-- DATASET EXCERPTS start --

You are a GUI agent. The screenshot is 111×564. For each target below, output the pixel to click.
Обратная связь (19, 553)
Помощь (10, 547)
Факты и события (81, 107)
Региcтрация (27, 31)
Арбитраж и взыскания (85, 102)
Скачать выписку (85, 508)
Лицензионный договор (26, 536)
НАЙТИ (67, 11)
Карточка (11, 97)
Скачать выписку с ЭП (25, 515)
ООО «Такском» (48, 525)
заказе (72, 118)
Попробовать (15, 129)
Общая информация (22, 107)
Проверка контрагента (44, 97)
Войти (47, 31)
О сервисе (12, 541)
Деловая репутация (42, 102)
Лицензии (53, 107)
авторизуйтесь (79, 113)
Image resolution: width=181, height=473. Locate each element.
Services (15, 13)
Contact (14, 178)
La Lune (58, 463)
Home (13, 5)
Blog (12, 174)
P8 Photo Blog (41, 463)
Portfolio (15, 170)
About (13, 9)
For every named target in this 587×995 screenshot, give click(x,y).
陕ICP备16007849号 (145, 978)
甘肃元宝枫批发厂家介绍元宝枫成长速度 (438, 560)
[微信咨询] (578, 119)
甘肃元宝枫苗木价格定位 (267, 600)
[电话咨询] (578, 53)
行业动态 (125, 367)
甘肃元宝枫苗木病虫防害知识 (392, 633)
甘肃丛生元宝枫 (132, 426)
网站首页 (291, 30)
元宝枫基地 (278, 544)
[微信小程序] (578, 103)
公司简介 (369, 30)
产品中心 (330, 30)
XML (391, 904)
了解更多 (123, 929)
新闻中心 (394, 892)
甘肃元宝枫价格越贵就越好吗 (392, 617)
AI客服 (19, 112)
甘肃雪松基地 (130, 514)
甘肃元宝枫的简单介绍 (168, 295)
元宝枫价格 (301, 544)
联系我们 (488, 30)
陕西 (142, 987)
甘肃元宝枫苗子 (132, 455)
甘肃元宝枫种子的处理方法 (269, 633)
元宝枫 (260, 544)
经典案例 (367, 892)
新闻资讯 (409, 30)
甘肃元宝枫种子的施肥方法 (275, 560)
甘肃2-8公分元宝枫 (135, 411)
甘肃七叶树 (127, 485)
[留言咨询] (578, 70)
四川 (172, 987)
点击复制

-- DATASET EXCERPTS end --

[STATED EXERCISE]:
Add 3 to every coordinate in the answers from the line with "Contact (14, 178)" up to and including the line with "新闻资讯 (409, 30)", and write out every line in that stretch again, changing nothing else.

[RESPONSE]:
Contact (17, 181)
La Lune (61, 466)
Home (16, 8)
Blog (15, 177)
P8 Photo Blog (44, 466)
Portfolio (18, 173)
About (16, 12)
For every named target in this 587×995 screenshot, give click(x,y).
陕ICP备16007849号 (148, 981)
甘肃元宝枫批发厂家介绍元宝枫成长速度 (441, 563)
[微信咨询] (581, 122)
甘肃元宝枫苗木价格定位 (270, 603)
[电话咨询] (581, 56)
行业动态 (128, 370)
甘肃元宝枫苗木病虫防害知识 (395, 636)
甘肃丛生元宝枫 (135, 429)
网站首页 (294, 33)
元宝枫基地 (281, 547)
[微信小程序] (581, 106)
公司简介 (372, 33)
产品中心 (333, 33)
XML (394, 907)
了解更多 (126, 932)
新闻中心 (397, 895)
甘肃元宝枫价格越贵就越好吗 (395, 620)
AI客服 (22, 115)
甘肃雪松基地 (133, 517)
甘肃元宝枫的简单介绍 (171, 298)
元宝枫价格 (304, 547)
联系我们 (491, 33)
陕西 (145, 990)
甘肃元宝枫苗子 (135, 458)
甘肃元宝枫种子的处理方法 (272, 636)
元宝枫 (263, 547)
经典案例 (370, 895)
新闻资讯 (412, 33)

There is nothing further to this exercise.